The popular belief is that gold is a good hedge against inflation. Owning
gold will protect you from rising prices. Is that true?
Most people define inflation as rising prices. Economists will quibble and
say technically it’s the increase in the quantity of money, however Milton
Friedman expressed the popular belief well. He said, “Inflation is always and
everywhere a monetary phenomenon.”
There you have it. The Federal Reserve increases the money supply and
that, in turn, causes an increase in the price of everything, including gold.
It’s as simple as that, right?
Except, it doesn’t work that way. Just ask anyone who has been betting on
rising commodities prices since 2011. Certainly the money supply has
increased. M1 was $1.86T in January 2011, and in March it hit $3.15T. This is
a 69 percent increase. However, commodities have gone the opposite way. For
example, wheat peaked at $9.35 per bushel in July 2012, and so far it’s down
to $4.64 or about 50 percent. And the price of gold fell from $1900 in 2011,
to $1050 late last year, or 45 percent.
Would you say that inflation is +69%, or is it -45% or -50%?

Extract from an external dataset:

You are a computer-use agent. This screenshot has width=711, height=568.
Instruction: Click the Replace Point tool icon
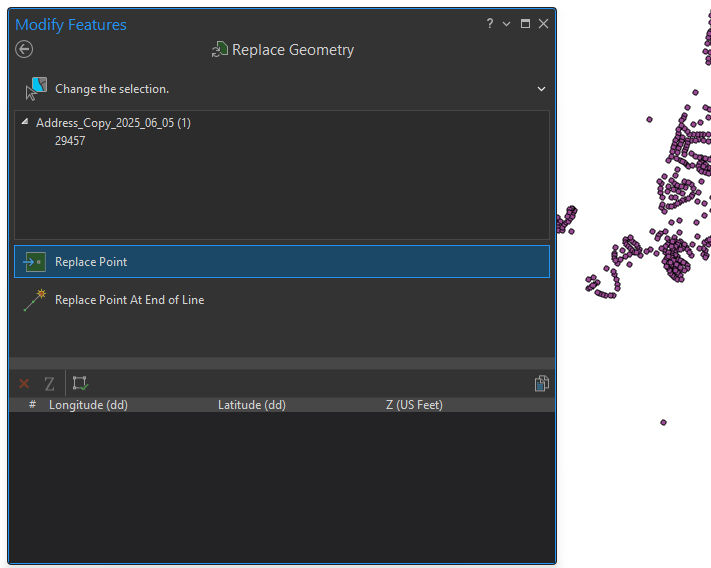(34, 262)
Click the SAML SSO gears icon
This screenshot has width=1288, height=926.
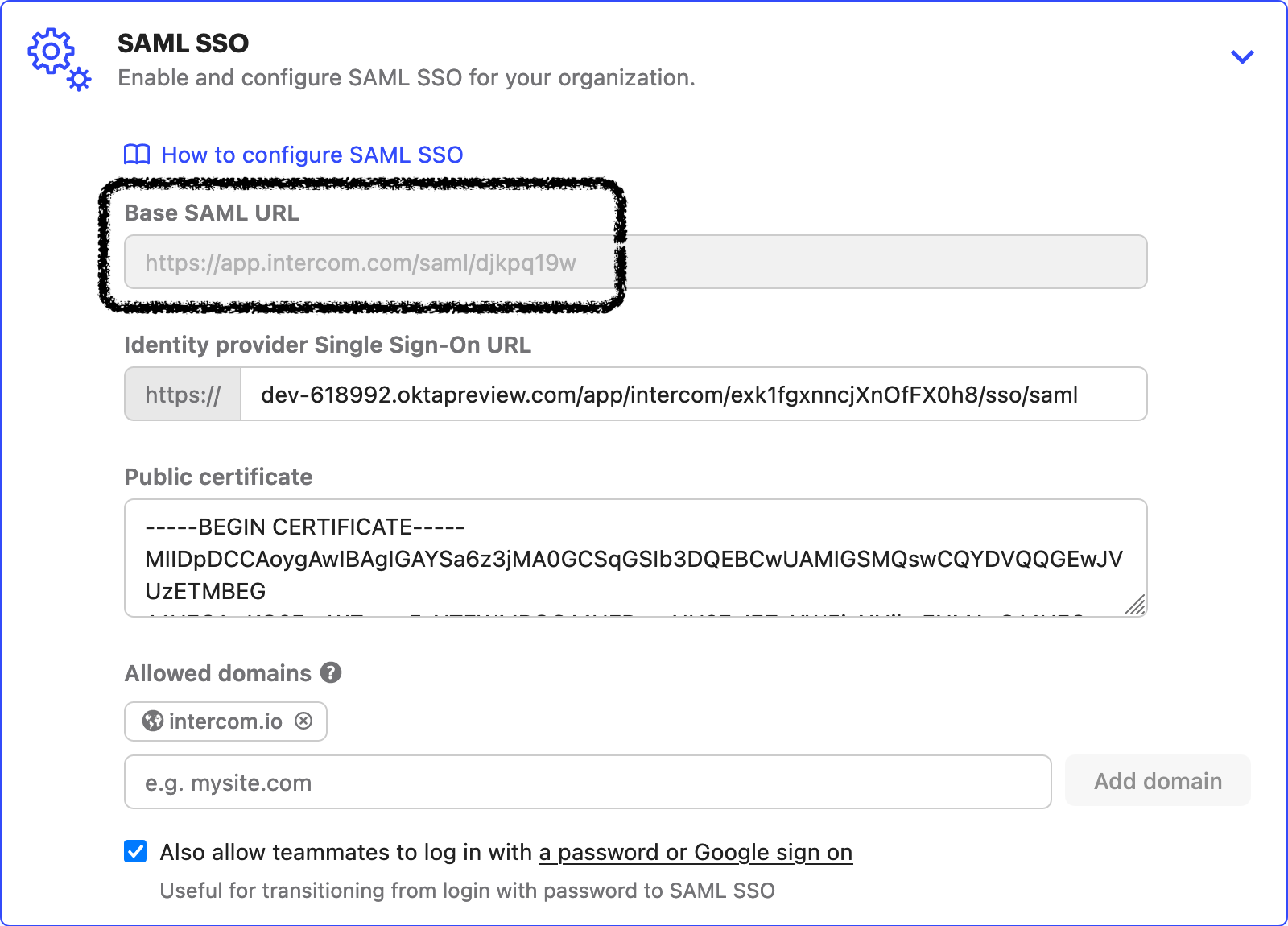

Most people look at retail prices, not raw commodities or gold. Retail
prices have not followed into the abyss. Love it or hate it, the Consumer
Price Index registers a cumulative 8 percent gain from 2011 through 2015
inclusive.
Let’s consider an example to help understand why. Suppose you own a coffee
shop in a central business district. The city enacts a new regulation that
limits the hours for delivery trucks. This forces you to pay overtime wages
to your staff to unload the trucks, and of course, the carrier charges more
for delivery too.
Next, the city allows poor people to stop paying their water bill. So to
compensate, they raise the water rates on businesses. While they’re at it,
they raise the fees for sewer, garbage, gas line hookups, fire inspections,
and sign permits. The state passes a higher minimum wage law. The building
inspector requires that you increase the size of your bathroom to accommodate
wheelchairs, and you lose revenue-generating floor space. There are hundreds
of ways that government increases your costs.
Is this inflation?
Not yet, costs are up but not prices. Sooner or later, all of the affected
coffee shops try raising their prices. Consumers don’t necessarily want to
pay more for coffee, so a few shops fail. The survivors are now charging 15%
more for coffee. They have their higher prices, at the cost of lower sales
volume.
The burden of government bearing down on the coffee business only
increases. Every day, three constituencies conspire to drive up costs. We’ll
call them the “there oughtta be a law” crowd, the “government needs more
revenues” mob, and the “they served 10oz of coffee plus 4oz of ice so let’s
sue them” racket.
Regulation, taxation, and litigation drive up price. Friedman was wrong.
The rising price of lattes is not a monetary phenomenon (the monetary system
is pressuring prices lower right now, and in my theory
of interest and prices I discuss why). Rising retail prices are a fiscal,
regulatory, and judicial problem.
There is no reason for the price of gold to follow retail, because there
is no mechanism that connects gold to these non-monetary costs.